Following Premier Doug Ford’s comments on Tuesday where he said racism in Canada does not have the systemic, deep roots that it has in the United States — which he has since recanted — the Ontario government has moved quickly to confront the issue head-on. Today, Ford announced the creation of an advisory group to be called the Premier’s Council on Equality of Opportunity.
“At a time when the world is facing some of its most difficult challenges, we have to do everything we can to help our next generation of leaders overcome the social and economic barriers before them,” said Premier Ford. “Our young people are the future of this province and I truly believe this council will be a strong advocate that will set them down the path to even greater success.”
Premier Ford today walks back comments about there being “no systemic racism” in Ontario, now acknowledging “decades of racism and abuse. But we have to start with our young people and who better than @jamiljivani to lead this.” #onpoli #racism
— Steve Paikin (@spaikin) June 4, 2020
According to a government press release, the new group is set to “provide advice on how young people can overcome social and economic barriers and achieve success. The council will also advise government on long-term actions that can be taken to support youth during the COVID-19 outbreak.”

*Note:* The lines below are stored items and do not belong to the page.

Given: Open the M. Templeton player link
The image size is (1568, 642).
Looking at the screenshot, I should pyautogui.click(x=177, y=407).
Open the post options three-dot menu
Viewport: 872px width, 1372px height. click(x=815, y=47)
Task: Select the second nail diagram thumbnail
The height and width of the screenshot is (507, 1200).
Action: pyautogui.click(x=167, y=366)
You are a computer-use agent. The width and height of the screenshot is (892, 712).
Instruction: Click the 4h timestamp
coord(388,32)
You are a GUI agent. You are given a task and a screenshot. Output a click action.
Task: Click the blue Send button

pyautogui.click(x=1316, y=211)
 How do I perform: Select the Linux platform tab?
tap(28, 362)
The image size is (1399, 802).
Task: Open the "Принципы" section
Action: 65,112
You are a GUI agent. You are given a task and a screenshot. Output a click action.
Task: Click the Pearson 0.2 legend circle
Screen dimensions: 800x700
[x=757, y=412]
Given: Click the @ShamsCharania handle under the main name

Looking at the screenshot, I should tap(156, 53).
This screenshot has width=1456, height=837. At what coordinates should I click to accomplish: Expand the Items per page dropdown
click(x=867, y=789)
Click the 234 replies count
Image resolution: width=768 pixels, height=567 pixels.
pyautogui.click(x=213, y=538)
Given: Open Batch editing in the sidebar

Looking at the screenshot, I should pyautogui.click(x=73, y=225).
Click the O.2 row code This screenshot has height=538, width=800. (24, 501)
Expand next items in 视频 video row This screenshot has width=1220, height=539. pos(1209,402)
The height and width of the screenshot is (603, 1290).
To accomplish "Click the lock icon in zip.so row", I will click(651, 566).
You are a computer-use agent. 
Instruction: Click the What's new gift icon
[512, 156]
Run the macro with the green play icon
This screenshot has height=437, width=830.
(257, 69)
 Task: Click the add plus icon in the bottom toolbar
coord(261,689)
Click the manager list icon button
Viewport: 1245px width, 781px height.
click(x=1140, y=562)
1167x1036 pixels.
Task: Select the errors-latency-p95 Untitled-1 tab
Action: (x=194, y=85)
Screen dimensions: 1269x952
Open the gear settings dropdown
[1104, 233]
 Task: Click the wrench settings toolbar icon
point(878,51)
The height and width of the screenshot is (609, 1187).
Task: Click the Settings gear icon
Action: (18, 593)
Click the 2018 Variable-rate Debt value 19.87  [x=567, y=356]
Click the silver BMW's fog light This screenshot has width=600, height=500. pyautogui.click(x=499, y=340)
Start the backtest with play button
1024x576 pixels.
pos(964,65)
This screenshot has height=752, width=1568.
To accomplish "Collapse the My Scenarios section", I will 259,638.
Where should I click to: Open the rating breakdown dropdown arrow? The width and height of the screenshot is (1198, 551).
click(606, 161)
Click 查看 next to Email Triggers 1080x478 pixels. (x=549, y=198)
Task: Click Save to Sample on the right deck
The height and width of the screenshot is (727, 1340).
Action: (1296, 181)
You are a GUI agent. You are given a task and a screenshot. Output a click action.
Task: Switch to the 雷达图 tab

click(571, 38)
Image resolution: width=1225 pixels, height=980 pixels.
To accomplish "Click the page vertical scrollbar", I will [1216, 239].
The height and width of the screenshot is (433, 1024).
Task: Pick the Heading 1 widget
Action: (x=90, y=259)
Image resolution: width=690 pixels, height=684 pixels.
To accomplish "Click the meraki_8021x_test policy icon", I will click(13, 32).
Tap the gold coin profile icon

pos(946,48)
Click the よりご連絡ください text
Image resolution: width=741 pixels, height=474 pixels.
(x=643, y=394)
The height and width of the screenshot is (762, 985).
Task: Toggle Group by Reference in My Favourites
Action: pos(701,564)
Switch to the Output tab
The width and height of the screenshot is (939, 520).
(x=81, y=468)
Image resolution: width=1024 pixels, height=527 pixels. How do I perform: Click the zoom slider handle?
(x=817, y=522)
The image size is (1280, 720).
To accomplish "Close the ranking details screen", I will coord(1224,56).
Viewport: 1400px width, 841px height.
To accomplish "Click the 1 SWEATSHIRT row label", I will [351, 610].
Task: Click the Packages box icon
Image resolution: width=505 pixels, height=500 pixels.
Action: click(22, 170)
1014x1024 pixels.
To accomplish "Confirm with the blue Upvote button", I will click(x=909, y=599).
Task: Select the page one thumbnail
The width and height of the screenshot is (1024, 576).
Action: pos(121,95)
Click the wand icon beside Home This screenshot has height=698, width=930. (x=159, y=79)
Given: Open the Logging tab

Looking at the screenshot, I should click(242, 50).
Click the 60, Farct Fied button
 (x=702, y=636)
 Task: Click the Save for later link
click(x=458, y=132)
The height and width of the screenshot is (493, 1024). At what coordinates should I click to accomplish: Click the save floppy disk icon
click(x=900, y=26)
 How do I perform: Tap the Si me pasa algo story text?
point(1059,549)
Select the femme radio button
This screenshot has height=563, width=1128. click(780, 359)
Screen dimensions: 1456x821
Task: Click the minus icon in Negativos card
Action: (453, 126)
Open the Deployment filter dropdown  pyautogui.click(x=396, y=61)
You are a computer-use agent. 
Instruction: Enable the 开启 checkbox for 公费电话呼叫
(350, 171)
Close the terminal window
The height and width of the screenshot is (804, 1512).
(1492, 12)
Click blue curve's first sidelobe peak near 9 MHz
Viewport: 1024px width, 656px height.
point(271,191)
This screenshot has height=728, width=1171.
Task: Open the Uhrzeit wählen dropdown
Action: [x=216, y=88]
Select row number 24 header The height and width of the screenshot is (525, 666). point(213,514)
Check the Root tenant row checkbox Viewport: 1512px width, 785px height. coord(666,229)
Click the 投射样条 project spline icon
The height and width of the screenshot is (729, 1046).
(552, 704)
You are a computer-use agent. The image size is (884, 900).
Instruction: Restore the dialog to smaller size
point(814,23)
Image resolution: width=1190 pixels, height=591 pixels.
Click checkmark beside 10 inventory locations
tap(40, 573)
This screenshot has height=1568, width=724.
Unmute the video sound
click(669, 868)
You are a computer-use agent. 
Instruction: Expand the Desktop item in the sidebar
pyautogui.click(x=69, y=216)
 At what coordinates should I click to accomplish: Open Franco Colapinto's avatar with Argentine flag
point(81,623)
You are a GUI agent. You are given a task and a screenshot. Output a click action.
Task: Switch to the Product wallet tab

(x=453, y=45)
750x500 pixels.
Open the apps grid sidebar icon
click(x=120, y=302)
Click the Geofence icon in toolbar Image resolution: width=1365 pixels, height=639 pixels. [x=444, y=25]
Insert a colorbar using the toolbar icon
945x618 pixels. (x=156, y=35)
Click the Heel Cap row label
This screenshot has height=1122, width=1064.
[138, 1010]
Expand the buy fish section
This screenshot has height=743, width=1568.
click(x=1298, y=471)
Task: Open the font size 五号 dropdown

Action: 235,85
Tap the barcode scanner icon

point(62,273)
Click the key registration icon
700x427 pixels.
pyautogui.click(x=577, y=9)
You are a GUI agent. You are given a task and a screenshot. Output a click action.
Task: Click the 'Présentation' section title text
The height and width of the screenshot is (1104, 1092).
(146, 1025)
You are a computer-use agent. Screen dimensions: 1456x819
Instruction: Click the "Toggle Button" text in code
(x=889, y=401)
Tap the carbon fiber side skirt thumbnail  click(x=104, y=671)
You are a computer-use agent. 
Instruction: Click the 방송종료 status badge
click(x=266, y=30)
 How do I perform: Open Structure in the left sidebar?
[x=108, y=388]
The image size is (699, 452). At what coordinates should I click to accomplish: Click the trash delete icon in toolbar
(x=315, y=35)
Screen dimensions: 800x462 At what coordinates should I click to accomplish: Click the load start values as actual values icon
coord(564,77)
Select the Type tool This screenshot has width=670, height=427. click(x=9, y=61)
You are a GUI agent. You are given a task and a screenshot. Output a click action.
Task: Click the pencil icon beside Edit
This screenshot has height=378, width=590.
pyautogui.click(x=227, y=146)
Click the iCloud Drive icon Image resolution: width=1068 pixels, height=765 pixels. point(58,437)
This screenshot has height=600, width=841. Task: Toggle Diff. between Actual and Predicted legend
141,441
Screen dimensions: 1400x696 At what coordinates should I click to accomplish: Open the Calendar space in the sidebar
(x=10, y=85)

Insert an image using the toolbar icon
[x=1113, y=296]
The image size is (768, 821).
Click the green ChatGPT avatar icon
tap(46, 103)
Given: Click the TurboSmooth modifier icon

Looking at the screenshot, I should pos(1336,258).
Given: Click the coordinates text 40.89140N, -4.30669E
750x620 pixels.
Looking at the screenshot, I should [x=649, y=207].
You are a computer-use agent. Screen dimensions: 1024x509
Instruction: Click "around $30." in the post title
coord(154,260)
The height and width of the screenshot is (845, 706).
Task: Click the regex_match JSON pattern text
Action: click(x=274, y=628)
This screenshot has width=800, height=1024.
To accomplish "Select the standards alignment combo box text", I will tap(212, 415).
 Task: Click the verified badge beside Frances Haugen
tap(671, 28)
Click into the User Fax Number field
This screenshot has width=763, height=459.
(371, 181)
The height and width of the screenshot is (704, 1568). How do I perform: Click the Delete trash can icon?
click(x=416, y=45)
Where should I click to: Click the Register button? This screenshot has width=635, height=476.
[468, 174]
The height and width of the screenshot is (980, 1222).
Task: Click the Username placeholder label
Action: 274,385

The 20-member group will have a membership mandated to be intergenerational and cross-sector and include youth between the ages of 18 and 29 as well as adults with expertise from community organizations, not-for-profit businesses, education, and government services.
Jamil Jivani, Ontario’s Advocate for Community Opportunities, will serve as chair of the council for the first year.
“The term distrust is a great way to frame the state of the relationship:” Jamil Jivani, who has been tapped to lead a provincial anti-racism youth council, is asked by @citycynthia to describe relations between the black community and police https://t.co/2xtLuWBBIG #ONpoli pic.twitter.com/FTXIJz52Oj
— CityNews Toronto (@CityNews) June 4, 2020
“For decades, youth from disadvantaged communities have faced barriers to succeeding in our economy. COVID-19 has made these issues worse. As the first chair of the Premier’s Council on Equality of Opportunity, I will work with a diverse group of leaders to help the government give young workers, especially disadvantaged youth, a fair chance to succeed in Ontario’s workforce,” said Jivani.
The government also announced further measures designed to support Black communities, which have been disproportionately impacted by COVID-19, allocating $1.5 million in funding to organizations that support Black families and youth.
Those interested in joining the council are invited to apply to the Public Appointments Secretariat by June 18.